Too me, this seems to mean: "Academic version is a bit more specific / difficult, you are not required to take it, the General will suffice. However if you take the Academic, it will be accepted". 

What does everyone think? 

Did anybody get a positive outcome for a visa 189 / other, with only an Academic version of the IELTS? 

Thank you and have a good day all!


----------



## rahulreshu (Aug 11, 2013)

Sevy said:


> Hello, I too need an answer to the initial question of this thread. If I only pass the Academic module will Immigration Australia reject it and ask me to pass the General instead?
> 
> In other words, could you please provide a source for that statement?
> 
> ...


I gave Academic for my 189 and had no issues. I was originally thinking of coming to Australia for studies but then decided to get a direct PR and couldn't change to the General module since it wasn't available on the day of my test. There were absolutely no issues for me.


----------



## Sevy (Feb 3, 2017)

Awesome! Thanks for sharing  That's my concern as well: all General slots are already booked in the next 3 months, but some Academic slots are available, hence all this wondering ^^ I might take the Academic then!
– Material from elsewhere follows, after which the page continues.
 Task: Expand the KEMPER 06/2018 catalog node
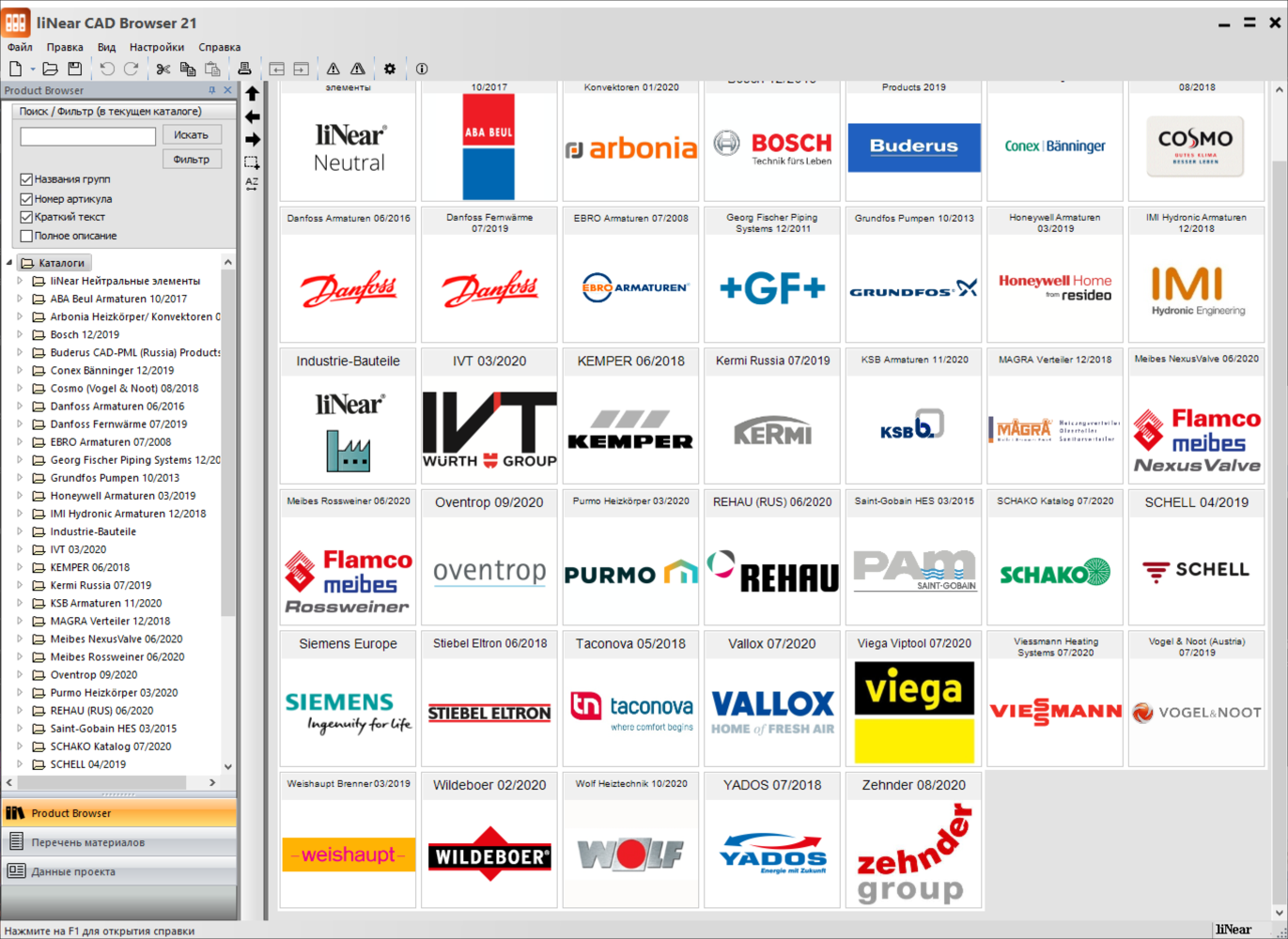20,567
Cheers


----------



## rahulreshu (Aug 11, 2013)

Sevy said:


> Awesome! Thanks for sharing  That's my concern as well: all General slots are already booked in the next 3 months, but some Academic slots are available, hence all this wondering ^^ I might take the Academic then! Cheers


You're welcome! 

However, remember that as you have rightly interpreted, Academic is harder than General. The Reading and Writing modules are different and slightly harder than the General version of the test.

Also, you should confirm that taking the Academic in lieu of the General is okay for your profession.


----------



## Sevy (Feb 3, 2017)

Thanks. I checked with Engineers Australia, the booklet states that both General and Academic are accepted. If this can help other people ^^


----------